The Wirral University Teaching Hospital trust said ensuring patients receive safe care is its “top priority” and that its staff are working “exceptionally hard during an extremely busy time”.

The trust said it is unable to comment on individual patients, but confirmed the emergency department is experiencing “extremely high demand”.

A spokesperson said: “Unfortunately, this has resulted in longer waits and at times, patients being cared for on the corridor which is a challenge experienced across the NHS. To support this, we have opened extra beds and wards across the hospital with the appropriate staffing in place. Importantly this enables us to release ambulance crews back into the community to respond to the additional demand.

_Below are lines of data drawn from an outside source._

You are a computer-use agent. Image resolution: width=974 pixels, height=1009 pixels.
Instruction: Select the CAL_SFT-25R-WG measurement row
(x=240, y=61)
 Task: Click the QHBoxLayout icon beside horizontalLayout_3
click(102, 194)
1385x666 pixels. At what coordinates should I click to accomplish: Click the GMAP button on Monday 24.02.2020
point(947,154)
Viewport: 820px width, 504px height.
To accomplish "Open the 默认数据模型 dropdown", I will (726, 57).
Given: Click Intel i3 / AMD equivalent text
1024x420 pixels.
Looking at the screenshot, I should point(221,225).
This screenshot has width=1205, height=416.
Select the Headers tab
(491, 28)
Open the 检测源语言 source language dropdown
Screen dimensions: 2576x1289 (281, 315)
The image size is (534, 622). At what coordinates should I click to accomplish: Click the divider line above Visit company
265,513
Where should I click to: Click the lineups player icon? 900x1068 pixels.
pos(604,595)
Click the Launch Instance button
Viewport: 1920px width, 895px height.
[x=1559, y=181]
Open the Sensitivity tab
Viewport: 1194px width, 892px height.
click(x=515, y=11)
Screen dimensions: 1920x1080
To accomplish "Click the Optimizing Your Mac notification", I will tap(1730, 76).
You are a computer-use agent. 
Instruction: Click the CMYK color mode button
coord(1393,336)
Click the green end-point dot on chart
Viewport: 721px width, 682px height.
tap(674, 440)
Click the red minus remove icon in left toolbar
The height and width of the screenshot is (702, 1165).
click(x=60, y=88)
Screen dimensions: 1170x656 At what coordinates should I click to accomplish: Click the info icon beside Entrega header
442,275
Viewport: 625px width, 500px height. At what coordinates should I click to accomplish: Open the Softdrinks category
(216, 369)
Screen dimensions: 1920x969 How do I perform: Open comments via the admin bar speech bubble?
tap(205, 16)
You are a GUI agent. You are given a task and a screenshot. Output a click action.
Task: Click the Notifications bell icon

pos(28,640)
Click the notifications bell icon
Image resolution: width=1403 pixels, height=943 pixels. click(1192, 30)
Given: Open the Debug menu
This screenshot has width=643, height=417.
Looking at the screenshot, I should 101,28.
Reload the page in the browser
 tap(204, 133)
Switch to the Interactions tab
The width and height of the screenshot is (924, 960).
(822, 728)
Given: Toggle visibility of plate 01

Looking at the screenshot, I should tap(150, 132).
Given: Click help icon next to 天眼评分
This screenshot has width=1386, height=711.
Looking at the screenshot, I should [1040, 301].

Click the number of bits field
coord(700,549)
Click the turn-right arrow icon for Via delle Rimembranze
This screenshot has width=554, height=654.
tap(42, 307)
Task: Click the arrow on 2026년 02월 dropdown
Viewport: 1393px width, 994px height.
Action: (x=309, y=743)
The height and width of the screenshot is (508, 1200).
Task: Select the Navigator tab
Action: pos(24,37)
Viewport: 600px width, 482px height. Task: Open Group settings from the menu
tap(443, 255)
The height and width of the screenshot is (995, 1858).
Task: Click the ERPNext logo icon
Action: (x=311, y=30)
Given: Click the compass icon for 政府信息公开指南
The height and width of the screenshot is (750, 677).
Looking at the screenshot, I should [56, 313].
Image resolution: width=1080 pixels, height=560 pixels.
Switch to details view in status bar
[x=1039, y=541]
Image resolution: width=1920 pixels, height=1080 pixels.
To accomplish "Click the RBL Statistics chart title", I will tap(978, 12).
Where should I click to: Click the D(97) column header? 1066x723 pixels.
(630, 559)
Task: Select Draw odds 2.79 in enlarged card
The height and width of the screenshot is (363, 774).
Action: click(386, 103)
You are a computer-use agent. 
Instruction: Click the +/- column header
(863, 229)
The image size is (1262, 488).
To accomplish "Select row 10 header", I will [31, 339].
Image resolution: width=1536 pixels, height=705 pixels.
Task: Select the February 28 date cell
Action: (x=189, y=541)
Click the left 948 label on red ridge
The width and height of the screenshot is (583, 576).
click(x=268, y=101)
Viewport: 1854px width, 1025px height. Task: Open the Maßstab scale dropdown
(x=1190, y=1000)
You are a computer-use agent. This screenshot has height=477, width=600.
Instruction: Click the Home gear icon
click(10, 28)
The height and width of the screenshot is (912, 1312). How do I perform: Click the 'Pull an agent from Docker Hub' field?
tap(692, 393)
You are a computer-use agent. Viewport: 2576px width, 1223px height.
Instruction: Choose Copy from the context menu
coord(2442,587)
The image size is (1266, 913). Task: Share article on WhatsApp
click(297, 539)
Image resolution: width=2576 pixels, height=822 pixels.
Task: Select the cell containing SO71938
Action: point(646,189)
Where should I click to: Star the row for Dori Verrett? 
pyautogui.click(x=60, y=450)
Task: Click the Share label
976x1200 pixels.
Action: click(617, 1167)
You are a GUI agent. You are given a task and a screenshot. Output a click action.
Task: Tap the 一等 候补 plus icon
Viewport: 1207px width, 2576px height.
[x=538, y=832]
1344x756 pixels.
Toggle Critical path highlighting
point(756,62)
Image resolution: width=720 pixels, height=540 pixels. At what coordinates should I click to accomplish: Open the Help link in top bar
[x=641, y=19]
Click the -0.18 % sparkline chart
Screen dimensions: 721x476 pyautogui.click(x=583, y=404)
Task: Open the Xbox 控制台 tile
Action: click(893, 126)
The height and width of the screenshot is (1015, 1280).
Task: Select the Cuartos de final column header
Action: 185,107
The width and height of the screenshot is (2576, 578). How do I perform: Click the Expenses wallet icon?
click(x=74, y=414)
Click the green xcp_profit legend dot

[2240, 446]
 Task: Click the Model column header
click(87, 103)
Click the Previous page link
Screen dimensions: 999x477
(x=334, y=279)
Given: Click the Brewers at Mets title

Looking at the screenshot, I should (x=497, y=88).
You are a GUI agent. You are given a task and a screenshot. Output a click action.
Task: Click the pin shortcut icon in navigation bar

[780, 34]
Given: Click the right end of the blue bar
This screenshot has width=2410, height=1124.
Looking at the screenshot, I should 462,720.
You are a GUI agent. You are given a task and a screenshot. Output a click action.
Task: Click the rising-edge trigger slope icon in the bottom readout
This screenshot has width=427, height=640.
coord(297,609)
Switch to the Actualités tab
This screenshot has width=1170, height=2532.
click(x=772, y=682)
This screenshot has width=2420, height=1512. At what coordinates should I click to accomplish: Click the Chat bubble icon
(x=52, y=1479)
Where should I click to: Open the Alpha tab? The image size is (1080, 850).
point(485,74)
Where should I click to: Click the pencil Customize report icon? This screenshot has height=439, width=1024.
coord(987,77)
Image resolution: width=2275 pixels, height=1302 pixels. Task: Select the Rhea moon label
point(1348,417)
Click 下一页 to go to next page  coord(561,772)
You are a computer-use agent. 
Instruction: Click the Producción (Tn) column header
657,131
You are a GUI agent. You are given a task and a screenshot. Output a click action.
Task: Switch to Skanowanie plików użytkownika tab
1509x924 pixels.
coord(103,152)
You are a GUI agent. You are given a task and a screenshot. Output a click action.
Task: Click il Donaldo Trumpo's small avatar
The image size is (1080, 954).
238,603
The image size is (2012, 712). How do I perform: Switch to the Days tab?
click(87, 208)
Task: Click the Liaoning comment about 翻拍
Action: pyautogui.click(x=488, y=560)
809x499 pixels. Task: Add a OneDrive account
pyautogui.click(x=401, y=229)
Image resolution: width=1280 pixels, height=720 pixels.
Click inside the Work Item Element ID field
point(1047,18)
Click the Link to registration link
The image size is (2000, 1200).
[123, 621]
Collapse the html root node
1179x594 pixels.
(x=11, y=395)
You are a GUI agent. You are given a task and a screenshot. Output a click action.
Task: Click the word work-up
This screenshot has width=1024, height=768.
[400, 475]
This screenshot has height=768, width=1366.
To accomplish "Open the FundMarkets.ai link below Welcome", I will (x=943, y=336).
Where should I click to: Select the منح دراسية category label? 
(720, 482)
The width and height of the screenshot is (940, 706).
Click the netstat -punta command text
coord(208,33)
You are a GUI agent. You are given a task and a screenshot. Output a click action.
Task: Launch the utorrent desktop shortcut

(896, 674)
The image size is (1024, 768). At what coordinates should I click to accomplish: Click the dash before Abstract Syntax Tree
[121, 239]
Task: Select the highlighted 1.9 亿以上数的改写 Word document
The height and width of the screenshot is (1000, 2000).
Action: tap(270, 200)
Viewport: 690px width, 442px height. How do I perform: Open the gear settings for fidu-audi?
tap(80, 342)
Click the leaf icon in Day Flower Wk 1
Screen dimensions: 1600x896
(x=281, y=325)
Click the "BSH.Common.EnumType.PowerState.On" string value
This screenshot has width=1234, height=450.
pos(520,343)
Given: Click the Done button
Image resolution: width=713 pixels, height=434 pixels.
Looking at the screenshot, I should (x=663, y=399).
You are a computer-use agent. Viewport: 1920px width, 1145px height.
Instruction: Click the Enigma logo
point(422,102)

“As safety is our top priority, we actively encourage staff to raise incident forms to report challenges, concerns or areas of good practice, and all incidents are investigated with appropriate action and any learning taken. Our teams dynamically monitor demand and staffing levels in the department and across the site with senior nursing and medical oversight.

“We are working hard with all other health care partners to both discharge patients who no longer require our care and navigate appropriate patients to alternative healthcare settings where their needs may be better served, and to improve patient flow through the hospital helping to reduce waiting times in the Emergency Department.”